On May 3, 1976, Mari filed for divorce. On the day of the 1976 Indianapolis 500 (May 30, 1976), Elmer George argued by telephone with Guy Trolinger, a horse trainer at the family farm near Terre Haute, and Mari's alleged boyfriend. After the race, George drove to the farm, broke into the house and confronted Trolinger, then around 1:00 a.m., gunfire broke out, and George was shot and killed as a result of multiple gunshot wounds. A grand jury ruled that Trolinger killed George in self-defense, as George was armed and also discharged his firearm during the confrontation, at which point the charges were dropped.

==Award==
George was inducted in the National Sprint Car Hall of Fame in 2005.
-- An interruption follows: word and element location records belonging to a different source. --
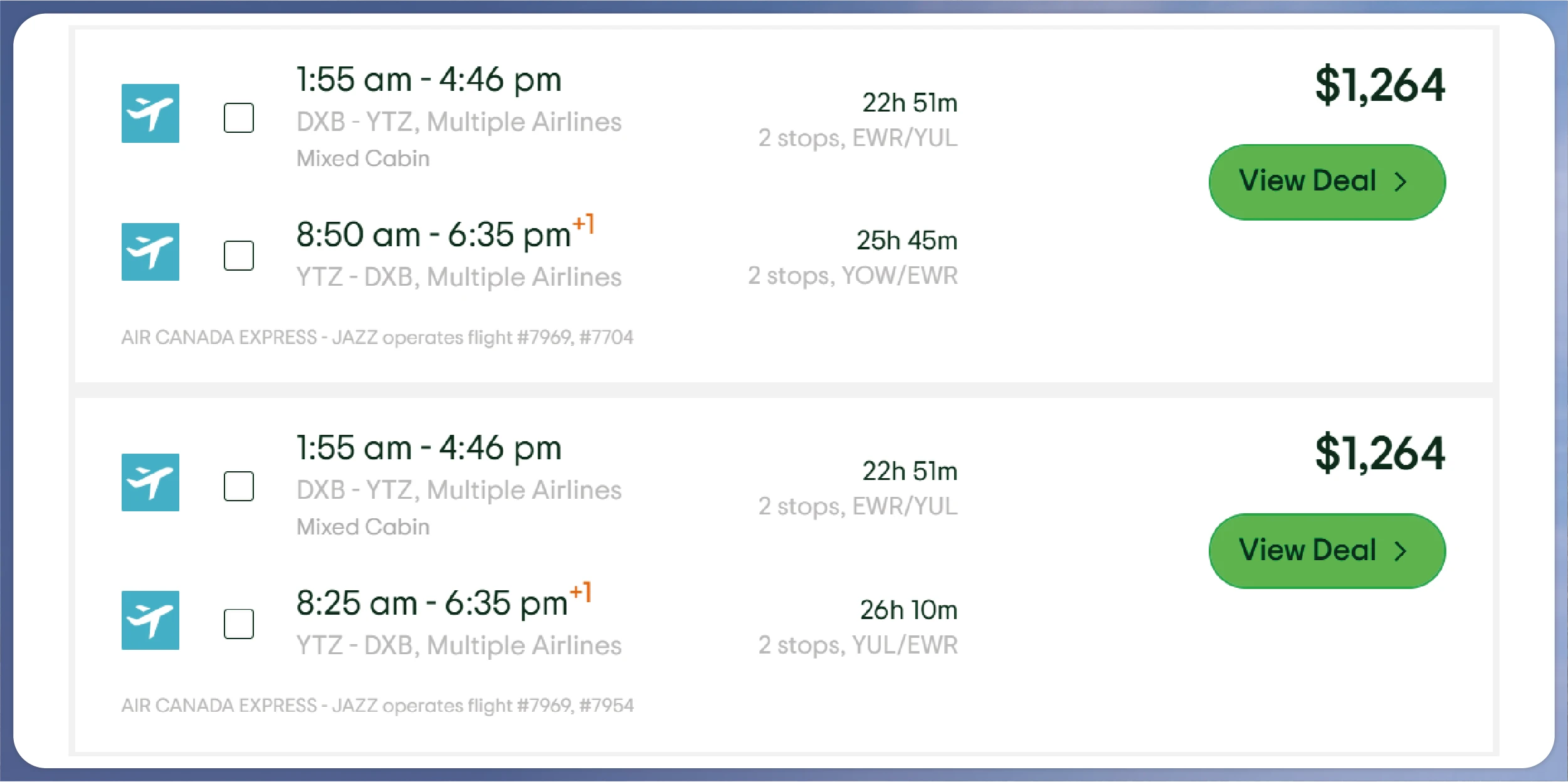Click airline icon beside the second listing's 1:55 am flight
The image size is (1568, 782).
point(150,482)
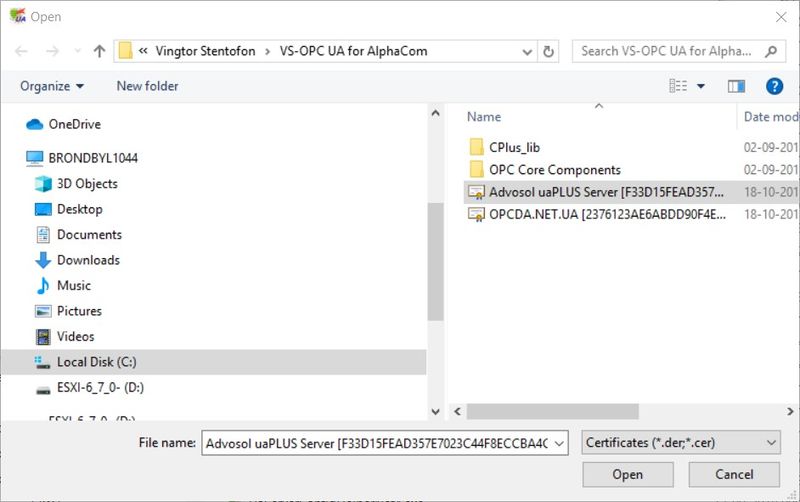Click the Open button

tap(627, 474)
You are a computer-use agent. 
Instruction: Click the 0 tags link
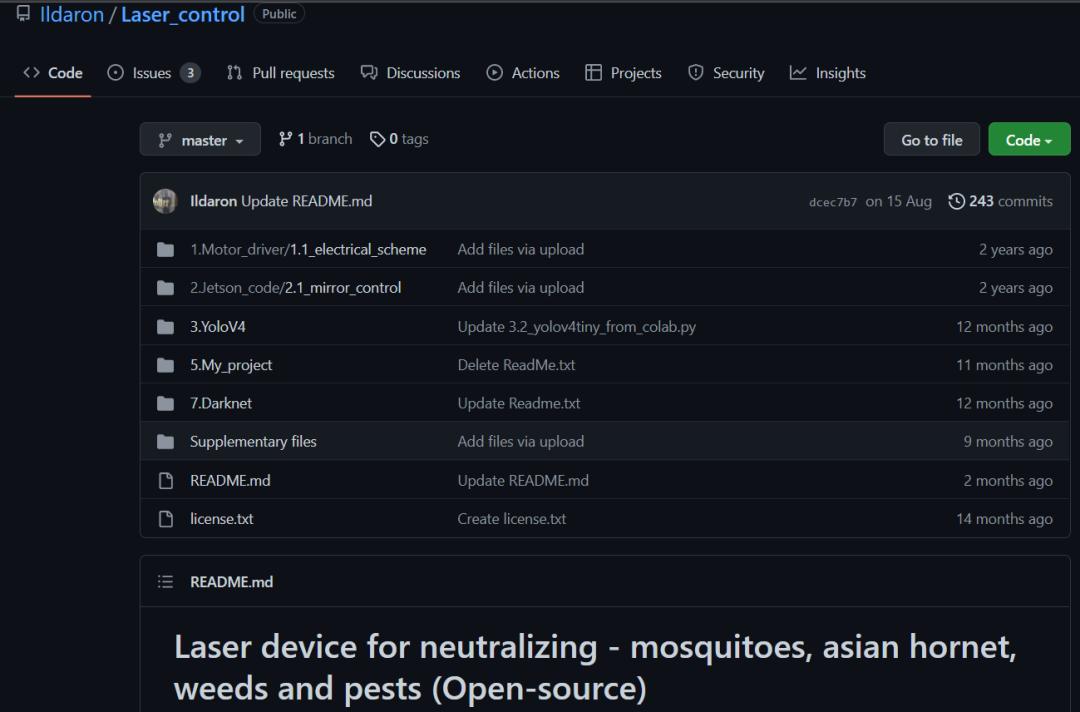click(399, 139)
==Complete AAA/USAC Championship Car results==

| Year | 1 | 2 | 3 | 4 | 5 | 6 | 7 | 8 | 9 | 10 | 11 | 12 | 13 | Pos | Points |
|---|---|---|---|---|---|---|---|---|---|---|---|---|---|---|---|
| 1954 | INDY | MIL | LAN | DAR | SPR | MIL | DUQ | PIK | SYR | ISF DNQ | SAC | PHX | LVG | - | 0 |
| 1955 | INDY DNQ | MIL | LAN | SPR | MIL | DUQ | PIK | SYR | ISF | SAC 7 | PHX DNQ |  |  | 37th | 60 |
| 1956 | INDY | MIL 18 | LAN 8 | DAR 7 | ATL 19 | SPR DNQ | MIL 20 | DUQ 6 | SYR 18 | ISF 14 | SAC 5 | PHX 7 |  | 20th | 410 |
| 1957 | INDY 33 | LAN 17 | MIL 7 | DET 5 | ATL 15 | SPR 6 | MIL 6 | DUQ 4 | SYR 1 | ISF 6 | TRE 21 | SAC 10 | PHX 16 | 10th | 830 |
| 1958 | TRE 12 | INDY DNQ | MIL 17 | LAN 13 | ATL 8 | SPR 2 | MIL DNQ | DUQ DNS | SYR 16 | ISF 10 | TRE DNQ | SAC 17 | PHX 8 | 19th | 300 |
| 1959 | DAY 6 | TRE 6 | INDY DNQ | MIL DNQ | LAN 5 | SPR | MIL | DUQ | SYR | ISF | TRE | SAC | PHX | 25th | 233 |
| 1960 | TRE | INDY | MIL | LAN DNQ | SPR 3 | MIL | DUQ 14 | SYR 8 | ISF DNQ | TRE | SAC 13 | PHX 6 |  | 21st | 270 |
| 1961 | TRE 8 | INDY | MIL 8 | LAN 4 | MIL DNQ | SPR 8 | DUQ 14 | SYR 6 | ISF 15 | TRE | SAC 6 | PHX 9 |  | 13th | 470 |
| 1962 | TRE DNQ | INDY 17 | MIL 18 | LAN DNQ | TRE DNQ | SPR 10 | MIL 17 | LAN DNQ | SYR 18 | ISF 18 | TRE | SAC 3 | PHX 16 | 18th | 229 |
| 1963 | TRE | INDY 30 | MIL | LAN | TRE | SPR | MIL | DUQ | ISF | TRE | SAC DNQ | PHX |  | - | 0 |
| 1964 | PHX | TRE | INDY DNQ | MIL | LAN | TRE | SPR | MIL | DUQ | ISF | TRE | SAC | PHX | - | 0 |

==Indianapolis 500 results==

| Year | Car | Start | Qual | Rank | Finish | Laps | Led | Retired |
|---|---|---|---|---|---|---|---|---|
| 1957 | 23 | 9 | 140.729 | 22 | 33 | 0 | 0 | Crash BS |
| 1962 | 21 | 17 | 146.092 | 33 | 17 | 146 | 0 | Engine |
| 1963 | 21 | 28 | 147.893 | 31 | 30 | 21 | 0 | Handling |
| Totals |  |  |  |  |  | 167 | 0 |  |

| Starts | 3 |
| Poles | 0 |
| Front Row | 0 |
| Wins | 0 |
| Top 5 | 0 |
| Top 10 | 0 |
| Retired | 3 |

==World Championship career summary==
The Indianapolis 500 was part of the FIA World Championship from 1950 through 1960. Drivers competing at Indy during those years were credited with World Championship points and participation. George participated in the 1957 Indianapolis 500, his only World Championship race. He finished 33rd and did not accumulate any championship points.